A IMPORTÂNCIA DO ENSINO DE ARTES NAS HUMANIDADES: UMA LEITURA DO CONTEÚDO ESCOLAR NO SÉCULO XIX Patrícia Mertzig [email protected]

Resumo O presente artigo pretende descrever o ensino de arte e a educação estética como importantes conteúdos dentro do chamado ensino das humanidades na educação européia do século XIX e mostrar que a escolha desses conteúdos está ligada a um tipo de sociedade historicamente situada. O artigo trata, ainda que de maneira breve, a função do ensino das humanidades no currículo escolar brasileiro. Serão abordados autores como J. J. Rousseau (século XVIII), que influenciou o pensamento do século seguinte na Europa, principalmente na França e na Inglaterra. Com relação ao século XIX, o artigo apresentará a posição do inglês Herbert Spencer como defensor do ensino das ciências na escola, e de estudiosos que apóiam o ensino das humanidades voltado à apreciação do belo como forma de conhecimento artístico. Esses autores são Alfred Croiset e Alfred Foillée. Palavras-chave: conteúdos escolares, ensino de artes, humanidades.

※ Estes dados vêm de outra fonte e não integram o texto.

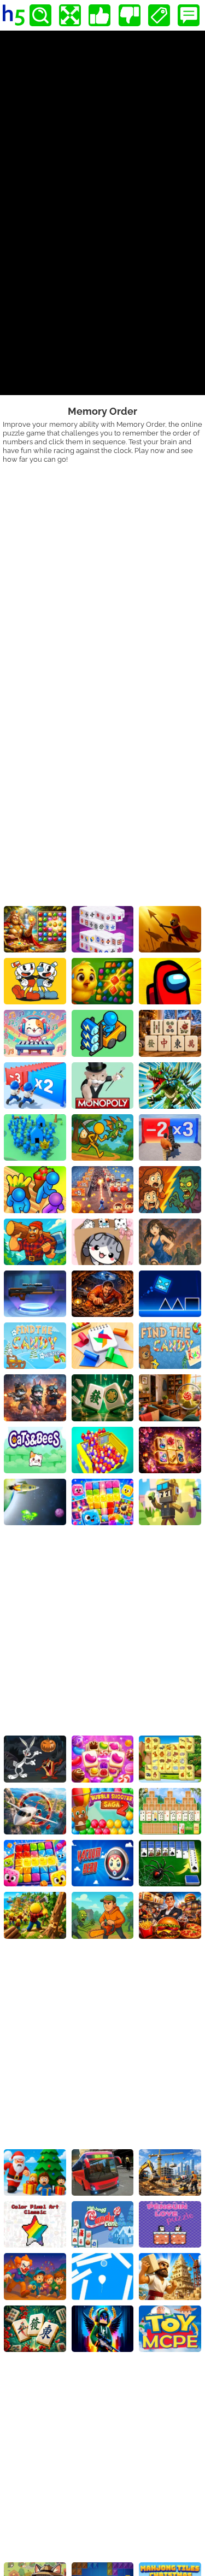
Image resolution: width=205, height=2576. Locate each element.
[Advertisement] (102, 571)
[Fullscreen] (70, 15)
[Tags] (159, 15)
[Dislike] (129, 15)
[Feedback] (189, 15)
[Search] (40, 15)
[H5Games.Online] (14, 15)
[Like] (99, 15)
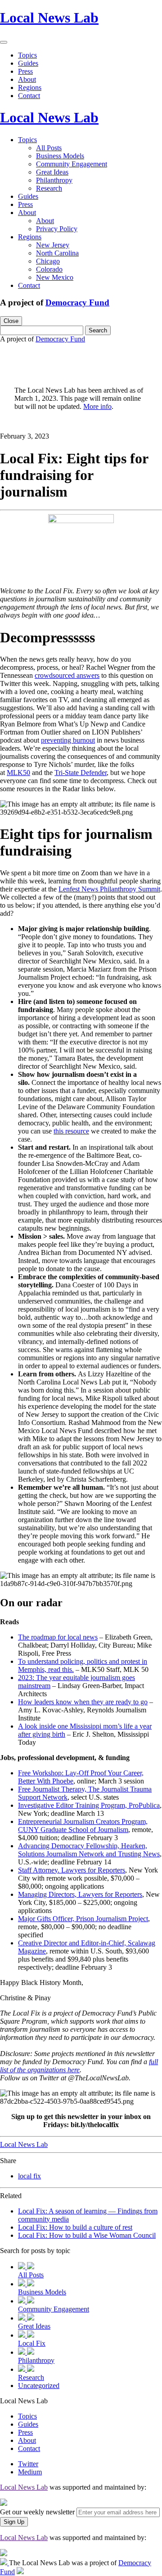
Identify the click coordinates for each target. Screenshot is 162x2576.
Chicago (48, 261)
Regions (29, 87)
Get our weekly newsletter (37, 2512)
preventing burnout (68, 740)
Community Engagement (71, 164)
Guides (28, 63)
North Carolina (57, 253)
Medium (30, 2472)
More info (97, 406)
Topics (27, 55)
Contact (29, 95)
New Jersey (52, 245)
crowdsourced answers (67, 675)
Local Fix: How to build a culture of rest (75, 2227)
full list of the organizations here (79, 2066)
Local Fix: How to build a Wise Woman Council (87, 2235)
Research (49, 188)
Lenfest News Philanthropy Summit (109, 889)
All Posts (49, 148)
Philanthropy (54, 180)
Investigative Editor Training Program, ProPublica (89, 1805)
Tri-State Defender (80, 772)
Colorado (49, 269)
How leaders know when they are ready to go (83, 1702)
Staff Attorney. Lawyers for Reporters (71, 1870)
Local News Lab (49, 17)
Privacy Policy (56, 229)
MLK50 (18, 772)
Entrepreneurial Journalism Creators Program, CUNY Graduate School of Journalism (83, 1825)
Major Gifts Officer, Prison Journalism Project (83, 1918)
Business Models (60, 156)
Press (25, 71)
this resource (71, 1131)
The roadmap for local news (58, 1637)
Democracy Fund (77, 302)
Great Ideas (52, 172)
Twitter (28, 2464)
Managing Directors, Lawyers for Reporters (80, 1894)
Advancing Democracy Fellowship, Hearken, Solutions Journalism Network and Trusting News (89, 1850)
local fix (29, 2176)
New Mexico (54, 277)
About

No Brasil, os Parâmetros Curriculares Nacionais (PCN’s) são documentos importantes que servem para orientar não só os conteúdos escolares, mas também seus objetivos e suas práticas metodológicas. Sabe-se que a organização desses documentos é baseada em Políticas Públicas que recebem orientação de agências internacionais responsáveis pelo processo de globalização mundial1. Nesse contexto, a escola é, atualmente, responsável pela formação do cidadão e, para tanto, os conteúdos escolares devem abranger não só disciplinas tradicionais, como 1 Ver BUSQUETS, Maria Dolores. Temas Transversais em educação: bases para uma transformação. São Paulo: Ática, 1999.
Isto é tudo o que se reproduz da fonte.